“The Catholic Church has the longest intellectual tradition of any institution in the contemporary world, the only uninterrupted tradition and the only explicit tradition … What I say is that this tradition must not be merely an ideal, but must be practiced.”
|Robert Maynard Hutchins|
So said Robert M. Hutchins, addressing the National Catholic Education Association’s Midwest Regional Meeting — in 1937. At the time of this address, Hutchins was president of the University of Chicago, where he had implemented wide-raging curricula reforms. He was not a Catholic, yet he could objectively praise the Catholic educational heritage and warn that Catholic schools were beginning “to imitate the worst features of secular education.”

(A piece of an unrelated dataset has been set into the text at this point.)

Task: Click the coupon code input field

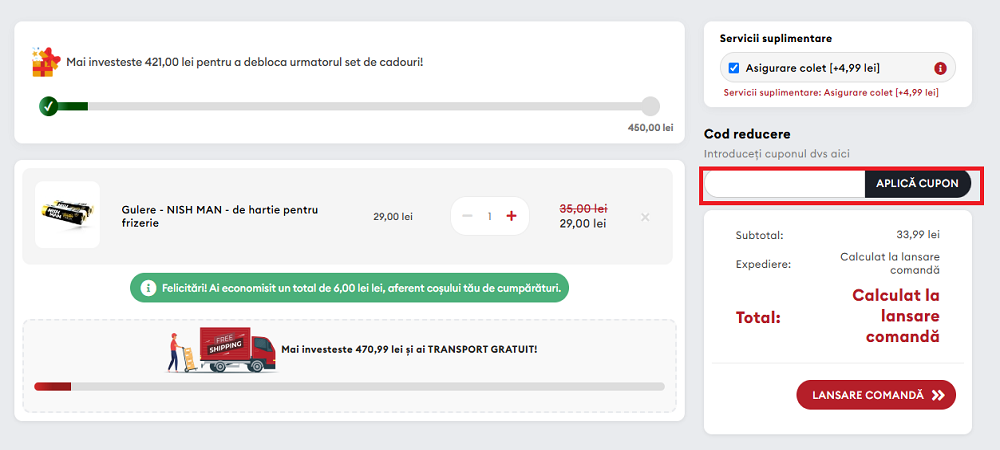Action: (x=785, y=183)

“Catholic identity” has been a longstanding issue in Catholic education in the United States. From the late 19th century, when American Catholics struggled over whether to establish independent, specifically Catholic parochial schools or to accept the equivalent of today’s charter schools (government-controlled but allowing after-hours religious instruction) — the question of how Catholic schools might realize their Catholic identity while offering a truly humane education has been a hot one.
Unfortunately, the assumption has sometimes been that a Catholic education is somehow opposed to a fully humane education. That to have one it is necessary to diminish the other.

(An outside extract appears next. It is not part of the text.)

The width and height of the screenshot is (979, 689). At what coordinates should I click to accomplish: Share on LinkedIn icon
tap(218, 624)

|Old St. Wendelin School, Recovery Township, Ohio|
History, however, tells a very different story. From the early medieval monastery and cathedral schools, to the universities of the high middle ages, to the Catholic colleges and universities of the 18th, 19th, and 20th centuries, the Catholic educational tradition has been explicit – faith and reason are not opponents, but friends. They do not contradict one another but complete one another. The Catholic mind does not shy away from the discoveries of human reason, nor should human reason see the Faith as a restriction on its proper functioning and freedom. Both are involved in the search for truth.

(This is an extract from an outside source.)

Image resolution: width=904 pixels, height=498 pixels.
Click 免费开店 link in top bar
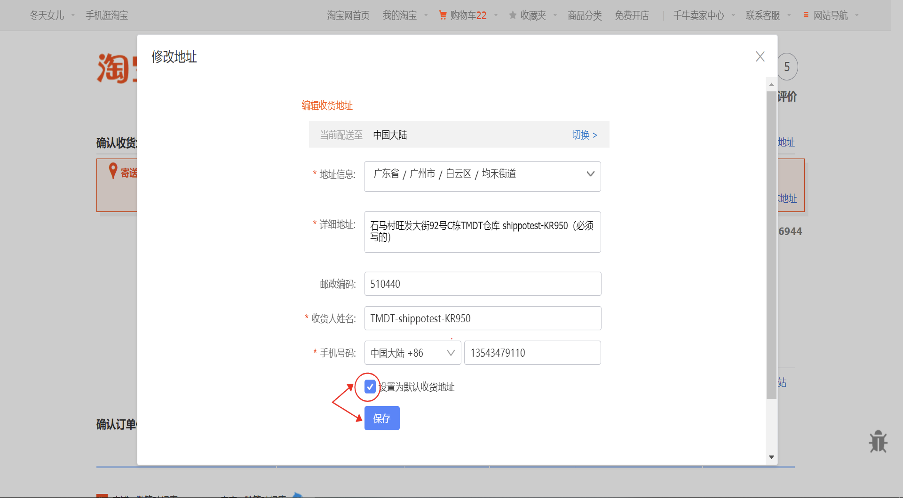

It is this truly catholic educational philosophy that inspires and directs the Catholic Textbook Project. Our history series does not accept a diminished historical research in order to salvage a Catholic understanding of the world. Nor does it reduce the Catholic faith to an exercise of mere personal piety. Catholic identity does not spell historical amnesia.
Accurate, scholarly, well-written and beautiful – our books are fully within the rich tradition of Catholic education that Robert Hutchins praised 77 years ago.